Aquella partitura estaba escrita
en color naranja. Las fugas y las redondas se masturbaban frenéticas y ansiosas
y las notas de silencio eran diminutas como pasos de niños buscando caramelos
en la cocina prohibida. Una corchea naranja basculaba a punto de caerse del
pentagrama y describía una elipse y el sonido que el autor había impuesto a los
instrumentos abría una ventana hacia un oculto palacio. En el saloncito
naranja, sobre un sofá interminable de un color naranja rojizo, fuerte como una
pintura impresionista, se desarrollaba la orgía, las dos mujeres vendían el
alma a Satanás y sus lenguas, víboras ocultas en sus labios nacarados, se
mezclaban con la promiscuidad de los moluscos marinos. Desde el punto obscuro
de una pintura abstracta de fuertes tonalidades naranjas, amarillas y
tornasoladas, miraba el sátiro, el espía, el de la otra habitación. Juanjo
había hecho el agujero expresamente para observarlas, su hermana y la profesora
de dibujo, qué placer el del incesto se decía a si mismo mientras observaba
desde su oculta pared los movimientos delicuescentes de las dos sáficas
amantes. Ellas, transidas, se adjudicaban caricias y besos lascivos, desde el
diminuto bulbo de la oreja hasta el leve dedo meñique, los dientes, como perlas
carnívoras, marcaban una pulsión luminosa en sus cuerpos de amantes entregadas.
Juanjo sudaba tras el muro, su cornamenta de sátiro se agitaba y obeliscos
egipcios juraban deseo eterno de pirámides en los desiertos yertos y calientes.

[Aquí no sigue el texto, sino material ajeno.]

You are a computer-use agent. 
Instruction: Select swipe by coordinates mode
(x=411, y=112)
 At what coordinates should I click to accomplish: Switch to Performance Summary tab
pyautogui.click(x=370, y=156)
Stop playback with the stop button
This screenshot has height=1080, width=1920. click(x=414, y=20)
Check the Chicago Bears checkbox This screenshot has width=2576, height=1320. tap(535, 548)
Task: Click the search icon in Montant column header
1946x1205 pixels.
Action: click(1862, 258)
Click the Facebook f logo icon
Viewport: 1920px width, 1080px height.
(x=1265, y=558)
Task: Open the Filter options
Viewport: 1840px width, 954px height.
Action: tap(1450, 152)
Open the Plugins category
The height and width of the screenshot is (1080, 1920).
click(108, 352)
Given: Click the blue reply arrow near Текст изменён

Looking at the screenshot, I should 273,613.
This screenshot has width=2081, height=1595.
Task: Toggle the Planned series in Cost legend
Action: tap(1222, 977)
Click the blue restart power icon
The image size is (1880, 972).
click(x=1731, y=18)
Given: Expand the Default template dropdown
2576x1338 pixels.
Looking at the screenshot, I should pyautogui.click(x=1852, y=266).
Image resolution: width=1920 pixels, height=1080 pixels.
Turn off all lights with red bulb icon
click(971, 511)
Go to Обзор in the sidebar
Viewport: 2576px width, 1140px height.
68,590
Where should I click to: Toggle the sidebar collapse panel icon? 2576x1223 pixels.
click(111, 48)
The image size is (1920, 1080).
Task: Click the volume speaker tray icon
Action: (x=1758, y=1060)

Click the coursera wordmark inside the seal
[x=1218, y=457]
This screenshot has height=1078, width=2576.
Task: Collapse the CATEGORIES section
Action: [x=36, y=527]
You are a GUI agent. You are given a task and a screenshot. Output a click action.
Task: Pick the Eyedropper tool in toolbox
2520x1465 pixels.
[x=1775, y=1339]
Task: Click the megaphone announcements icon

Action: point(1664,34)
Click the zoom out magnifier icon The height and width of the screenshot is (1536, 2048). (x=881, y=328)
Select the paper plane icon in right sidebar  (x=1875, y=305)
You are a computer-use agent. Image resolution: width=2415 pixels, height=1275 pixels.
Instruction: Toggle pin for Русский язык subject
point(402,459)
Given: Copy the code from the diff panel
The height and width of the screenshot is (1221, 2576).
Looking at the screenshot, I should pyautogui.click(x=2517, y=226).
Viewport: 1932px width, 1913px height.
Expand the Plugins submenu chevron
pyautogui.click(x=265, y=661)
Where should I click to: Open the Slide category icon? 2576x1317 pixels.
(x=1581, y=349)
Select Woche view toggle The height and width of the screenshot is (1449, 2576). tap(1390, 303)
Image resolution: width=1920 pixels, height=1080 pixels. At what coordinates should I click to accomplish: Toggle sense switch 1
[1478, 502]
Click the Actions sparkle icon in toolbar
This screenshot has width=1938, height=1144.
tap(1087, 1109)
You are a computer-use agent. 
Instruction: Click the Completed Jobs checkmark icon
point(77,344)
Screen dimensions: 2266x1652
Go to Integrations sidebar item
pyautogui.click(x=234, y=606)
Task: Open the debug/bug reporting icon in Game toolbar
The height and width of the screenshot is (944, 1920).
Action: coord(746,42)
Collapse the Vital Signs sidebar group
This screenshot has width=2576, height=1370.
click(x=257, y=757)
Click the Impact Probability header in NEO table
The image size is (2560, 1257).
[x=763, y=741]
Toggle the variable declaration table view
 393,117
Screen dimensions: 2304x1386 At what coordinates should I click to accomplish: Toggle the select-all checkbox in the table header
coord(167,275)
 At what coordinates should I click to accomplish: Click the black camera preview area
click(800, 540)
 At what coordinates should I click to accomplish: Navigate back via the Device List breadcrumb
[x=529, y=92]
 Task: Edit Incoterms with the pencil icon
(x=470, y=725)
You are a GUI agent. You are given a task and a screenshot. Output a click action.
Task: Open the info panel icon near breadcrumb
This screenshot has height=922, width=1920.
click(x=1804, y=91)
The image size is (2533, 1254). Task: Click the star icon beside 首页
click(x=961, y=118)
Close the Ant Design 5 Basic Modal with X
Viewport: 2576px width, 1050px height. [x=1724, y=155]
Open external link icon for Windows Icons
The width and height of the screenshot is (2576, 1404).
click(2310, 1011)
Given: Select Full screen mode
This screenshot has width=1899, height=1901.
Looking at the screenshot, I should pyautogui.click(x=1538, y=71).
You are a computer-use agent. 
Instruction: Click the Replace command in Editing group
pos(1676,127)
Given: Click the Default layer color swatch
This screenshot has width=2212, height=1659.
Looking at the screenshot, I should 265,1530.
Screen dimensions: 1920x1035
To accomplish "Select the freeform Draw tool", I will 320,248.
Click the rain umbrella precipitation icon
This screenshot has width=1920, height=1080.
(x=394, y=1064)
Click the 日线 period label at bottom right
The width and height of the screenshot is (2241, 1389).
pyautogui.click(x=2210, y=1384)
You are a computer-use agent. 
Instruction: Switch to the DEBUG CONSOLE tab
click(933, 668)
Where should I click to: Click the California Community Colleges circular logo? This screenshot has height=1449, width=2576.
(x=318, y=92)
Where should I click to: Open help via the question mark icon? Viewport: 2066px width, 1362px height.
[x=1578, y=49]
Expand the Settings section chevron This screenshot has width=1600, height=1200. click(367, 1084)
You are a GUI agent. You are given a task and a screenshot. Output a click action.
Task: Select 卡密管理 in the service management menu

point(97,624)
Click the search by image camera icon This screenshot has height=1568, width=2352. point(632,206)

La cola plumosa de un pavo real teñida de naranja adjudicaba a la habitación de
dicho color un furibundo estilo propio, crisantemos en los jarrones de cristal,
y espejos en los que la candelería ardía espectral y orgiástica. Ellas se
lamían posesas cual antiguas hetáiras o suplicantes griegas, sacerdotisas en un
rito ancestral y Juanjo, vidente afortunado de los pechos de su propia hermana
devoraba la acción de las manos voraces de la profesora de dibujo que se
entretenían en el púbico, denso y negro vello de su golfa compañera. A Juanjo
le abordaba un éxtasis lúbrico, a sus espiadas lo mismo. Y la habitación
naranja, que la partitura escrita a su vez en naranja delineaba en la fantasía,
se estremecía con los suspiros de las gacelas oferentes. Gacelas, lobas en
celo, o sierpes entrelazadas, de senos redondos y tercos y de largas piernas,
enredadas en la pasión y en el pecado, a punto de conseguir un clímax sin
punición. Tres naranjas podridas, cubiertas ya de moho azulverdoso compartían
una bandeja con un limón amarillo. Juanjo en la habitación negra se deshacía
incestuosamente. Un gran espejo mostraba la desnudez del hombre, y el sudor
brillaba aceitoso en la frente del satírico efebo.